* _Document segment_:
#####

Importantly, ICP makes use of analytics to gauge costs and clinical outcomes. In this way, it helps determine whether various practices and therapies are working well or not. “You need analytics,” said Thompson.
When it comes to gathering information from doctors, quality of reporting “is one of the things we’re paying them for.” Only by collecting high-quality information about diagnoses, tests, treatments and outcomes can ICP gauge whether it’s doing a good job. And it’s the data that shows where improvements can be made.
Indeed, the organization is committed to “evidence-driven medicine” and makes decisions based on its data.
It produces reports on these findings, and physicians are expected to convince their peers to switch to the best practices. For example, when it was found that a generic for treating macular degeneration was just as good as the brand name medication, but available at far less cost, it spread the word that physicians should change their prescribing practices.
Also, on the technology front, ICP uses a simple, secure communication application called TigerConnect, which connects ICP clinicians. It has become wildly popular.
“It’s like SMS, but secure,” said Thompson. Using it, clinicians can send messages and photos – such as pictures of patient rashes to a dermatologist for a quick consult.

#####

* _How to complete this task_:
In the passage about ICP, name every kind of information the text says ICP collects from doctors in order to gauge whether it is doing a good job.

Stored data

#####

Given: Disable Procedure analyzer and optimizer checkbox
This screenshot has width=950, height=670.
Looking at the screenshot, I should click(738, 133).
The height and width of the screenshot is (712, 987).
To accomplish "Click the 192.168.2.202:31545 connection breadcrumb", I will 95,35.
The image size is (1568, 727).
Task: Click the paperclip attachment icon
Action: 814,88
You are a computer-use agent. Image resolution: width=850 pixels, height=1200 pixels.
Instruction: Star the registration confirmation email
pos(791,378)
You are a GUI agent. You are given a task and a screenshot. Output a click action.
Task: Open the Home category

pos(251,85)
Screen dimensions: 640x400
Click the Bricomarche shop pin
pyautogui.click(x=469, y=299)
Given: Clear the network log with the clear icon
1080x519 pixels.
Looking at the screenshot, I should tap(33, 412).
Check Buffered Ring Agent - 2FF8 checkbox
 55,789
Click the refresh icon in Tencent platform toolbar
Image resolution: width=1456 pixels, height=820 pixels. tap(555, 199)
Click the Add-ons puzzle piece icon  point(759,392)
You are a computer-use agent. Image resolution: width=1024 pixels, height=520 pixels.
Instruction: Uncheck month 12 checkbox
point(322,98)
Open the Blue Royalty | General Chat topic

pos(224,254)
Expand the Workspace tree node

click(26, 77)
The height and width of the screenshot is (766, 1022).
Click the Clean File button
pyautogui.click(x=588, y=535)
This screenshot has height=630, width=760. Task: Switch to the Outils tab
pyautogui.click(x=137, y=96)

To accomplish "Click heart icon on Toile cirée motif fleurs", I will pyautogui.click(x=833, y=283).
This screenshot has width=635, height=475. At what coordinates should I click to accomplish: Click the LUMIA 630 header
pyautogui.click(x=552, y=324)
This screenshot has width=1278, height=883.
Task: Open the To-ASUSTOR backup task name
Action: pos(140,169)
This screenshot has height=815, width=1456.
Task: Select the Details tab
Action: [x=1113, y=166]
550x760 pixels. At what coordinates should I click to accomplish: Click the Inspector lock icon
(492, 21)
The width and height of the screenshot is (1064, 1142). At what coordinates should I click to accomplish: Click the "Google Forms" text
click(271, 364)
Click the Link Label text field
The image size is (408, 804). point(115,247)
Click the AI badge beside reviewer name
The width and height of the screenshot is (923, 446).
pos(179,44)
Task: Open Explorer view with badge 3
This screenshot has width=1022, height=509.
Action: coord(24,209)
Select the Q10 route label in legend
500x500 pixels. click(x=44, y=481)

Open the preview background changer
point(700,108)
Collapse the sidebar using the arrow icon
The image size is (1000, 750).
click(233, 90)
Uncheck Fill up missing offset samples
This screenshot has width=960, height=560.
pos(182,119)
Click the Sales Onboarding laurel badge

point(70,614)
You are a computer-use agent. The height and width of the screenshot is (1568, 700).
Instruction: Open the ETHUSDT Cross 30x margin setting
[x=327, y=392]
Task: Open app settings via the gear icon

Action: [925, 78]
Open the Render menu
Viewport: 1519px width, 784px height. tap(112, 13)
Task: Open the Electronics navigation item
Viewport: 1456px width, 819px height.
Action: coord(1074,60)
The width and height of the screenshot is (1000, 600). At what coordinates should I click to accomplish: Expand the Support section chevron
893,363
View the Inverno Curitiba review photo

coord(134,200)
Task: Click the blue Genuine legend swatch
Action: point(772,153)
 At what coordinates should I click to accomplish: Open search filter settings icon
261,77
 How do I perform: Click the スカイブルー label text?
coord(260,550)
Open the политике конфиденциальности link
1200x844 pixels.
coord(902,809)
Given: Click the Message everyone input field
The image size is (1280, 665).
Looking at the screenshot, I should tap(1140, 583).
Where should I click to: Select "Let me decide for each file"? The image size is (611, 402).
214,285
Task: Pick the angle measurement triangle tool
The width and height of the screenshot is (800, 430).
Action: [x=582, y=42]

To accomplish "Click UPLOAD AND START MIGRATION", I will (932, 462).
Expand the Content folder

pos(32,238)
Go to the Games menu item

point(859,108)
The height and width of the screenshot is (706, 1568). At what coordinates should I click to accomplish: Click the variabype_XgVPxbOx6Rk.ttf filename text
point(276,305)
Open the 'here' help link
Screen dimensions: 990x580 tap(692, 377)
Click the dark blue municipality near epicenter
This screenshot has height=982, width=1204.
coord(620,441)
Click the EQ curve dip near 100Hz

#####

* _Result for this task_:
Diagnoses, tests, treatments and outcomes.